Zema quer que professores voltem às aulas, mas categoria resiste e mobiliza em defesa da vida com dignidade
Eduardo Martins Cruz
“O presidente pode exonerar ministro, mas a Constituição não permite que ele adote políticas genocidas”, assim falou o ministro Gilmar Mendes, do Supremo Tribunal Federal (STF).
Assim como o presidente Jair Bolsonaro (sem partido) não pode afrontar a ciência, também em Minas Gerais o governador Romeu Zema (Novo) não pode cometer as mesmas políticas genocidas ao decidir, por conta própria e risco de todos, que as escolas estaduais voltem ao trabalho.
Em um desabafo, um professor escreve em sua página na internet:
“Colegas, não. Não voltem às aulas! Façam greve, façam qualquer coisa, mas não voltem! Mais uma vez este governo de mentira quer jogar a bomba para a escola. Não se justifica. Tantos parados em casa e por que logo os professores têm que voltar ao trabalho? Governador insano e covarde. Todos que trabalham na cidade administrativa, os deputados e ele próprio estão em casa, bem protegidos.
Por que o presidente e o governador, com o distanciamento necessário e sem estardalhaço, não visitam os hospitais, laboratórios, para verificarem o que os profissionais de saúde estão fazendo, expondo-se ao vírus e se virando como podem, sem máscaras e outros equipamentos de proteção individual?
Eles estão perdendo vidas por culpa da incompetência de governantes irresponsáveis. Nunca pensam na política de segurança pública, na saúde e na educação.
Neste momento, Romeu Zema precisa resolver um problema social e econômico dos pais dos alunos das escolas públicas que vivem à custa da merenda escolar para sobreviverem. Muitos pais não têm emprego, nem trabalho digno para educarem, alimentarem e darem aos sequer um teto onde se esconder do mau tempo e dessa pandemia que vivemos.
De acordo com o governador é mais fácil amontoarem os alunos e professores, muitos dos quais, já se encontram no grupo de risco, em escolas, creches, onde sequer existem instalações sanitárias adequadas, com constante falta de água.
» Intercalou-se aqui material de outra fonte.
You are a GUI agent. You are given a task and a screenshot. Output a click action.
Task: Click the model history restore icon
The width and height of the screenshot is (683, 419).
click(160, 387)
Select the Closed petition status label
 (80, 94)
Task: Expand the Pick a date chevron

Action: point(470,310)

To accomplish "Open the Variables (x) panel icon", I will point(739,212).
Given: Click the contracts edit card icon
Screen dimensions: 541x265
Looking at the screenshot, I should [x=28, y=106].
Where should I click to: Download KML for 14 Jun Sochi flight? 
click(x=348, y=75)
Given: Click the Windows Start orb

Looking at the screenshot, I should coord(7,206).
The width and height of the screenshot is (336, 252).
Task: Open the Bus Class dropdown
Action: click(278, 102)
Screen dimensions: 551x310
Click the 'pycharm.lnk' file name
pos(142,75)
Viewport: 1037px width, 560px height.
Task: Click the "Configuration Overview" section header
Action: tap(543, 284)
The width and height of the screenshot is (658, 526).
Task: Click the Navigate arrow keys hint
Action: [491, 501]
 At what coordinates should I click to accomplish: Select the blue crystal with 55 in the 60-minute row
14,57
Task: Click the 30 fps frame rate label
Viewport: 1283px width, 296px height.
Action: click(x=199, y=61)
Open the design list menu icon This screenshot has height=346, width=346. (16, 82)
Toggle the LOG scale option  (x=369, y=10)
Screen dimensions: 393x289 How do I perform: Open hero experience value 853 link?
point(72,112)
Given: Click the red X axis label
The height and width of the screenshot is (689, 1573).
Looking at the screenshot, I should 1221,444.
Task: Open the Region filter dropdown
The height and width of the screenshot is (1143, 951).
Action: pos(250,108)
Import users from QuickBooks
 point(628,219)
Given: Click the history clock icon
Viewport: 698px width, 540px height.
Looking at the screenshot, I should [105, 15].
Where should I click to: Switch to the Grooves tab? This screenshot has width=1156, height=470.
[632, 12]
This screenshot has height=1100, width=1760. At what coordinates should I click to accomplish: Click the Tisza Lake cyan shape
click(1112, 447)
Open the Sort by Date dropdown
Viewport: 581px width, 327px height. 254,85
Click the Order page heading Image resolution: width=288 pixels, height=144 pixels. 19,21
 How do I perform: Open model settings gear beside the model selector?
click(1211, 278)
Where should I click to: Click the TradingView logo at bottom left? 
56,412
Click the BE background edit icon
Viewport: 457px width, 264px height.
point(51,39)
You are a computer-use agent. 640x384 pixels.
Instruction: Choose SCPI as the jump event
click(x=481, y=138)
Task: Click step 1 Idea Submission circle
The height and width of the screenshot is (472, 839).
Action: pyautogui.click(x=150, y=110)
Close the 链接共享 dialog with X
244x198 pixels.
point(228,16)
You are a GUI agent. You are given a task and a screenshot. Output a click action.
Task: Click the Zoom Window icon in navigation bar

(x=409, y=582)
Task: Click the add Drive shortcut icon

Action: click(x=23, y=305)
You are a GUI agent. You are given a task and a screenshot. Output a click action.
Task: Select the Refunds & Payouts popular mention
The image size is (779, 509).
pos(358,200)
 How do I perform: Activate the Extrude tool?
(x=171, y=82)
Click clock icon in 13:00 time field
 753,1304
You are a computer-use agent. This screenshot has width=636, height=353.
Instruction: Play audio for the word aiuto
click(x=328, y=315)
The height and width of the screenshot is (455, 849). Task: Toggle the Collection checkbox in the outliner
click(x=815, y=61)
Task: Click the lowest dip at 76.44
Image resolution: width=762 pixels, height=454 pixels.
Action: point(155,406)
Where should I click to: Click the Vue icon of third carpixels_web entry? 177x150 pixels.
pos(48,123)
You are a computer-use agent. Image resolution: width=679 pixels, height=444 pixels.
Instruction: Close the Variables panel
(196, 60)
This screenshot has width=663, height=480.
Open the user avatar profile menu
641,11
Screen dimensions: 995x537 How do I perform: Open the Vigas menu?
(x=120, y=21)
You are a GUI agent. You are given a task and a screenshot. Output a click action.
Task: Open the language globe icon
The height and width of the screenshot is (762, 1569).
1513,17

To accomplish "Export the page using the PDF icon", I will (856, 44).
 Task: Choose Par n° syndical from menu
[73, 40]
Internet nem se fala, que não tem disponibilidade na rede pública para todos.
Professores e demais servidores não têm treinamentos adequados para enfrentarem a pandemia sem insumos, condições físicas e sociais. É muito fácil, extremamente fácil resolver o problema do governo, ou do mercado como gostam de encher a boca para exaltar, passando a bomba para os professores. Sempre os professores.
Os diretores, vices não se manifestam. Entende-se. Afinal são cargos de confiança. Se chiarem, ou se manifestarem contrários à decisão do governo, perdem o cargo. É a velha política do toma lá, dá cá, ‘é dando que se recebe.’!
Veja o absurdo, agora dizem que estão preocupados com a educação, que os alunos não podem continuar sem aula. De repente é grande a preocupação com a educação, que tem sido medíocre por falta de recursos e de qualificação dos professores. Querem passar por paladinos em defesa dos menos protegidos. Balela. Nunca ligam a mínima!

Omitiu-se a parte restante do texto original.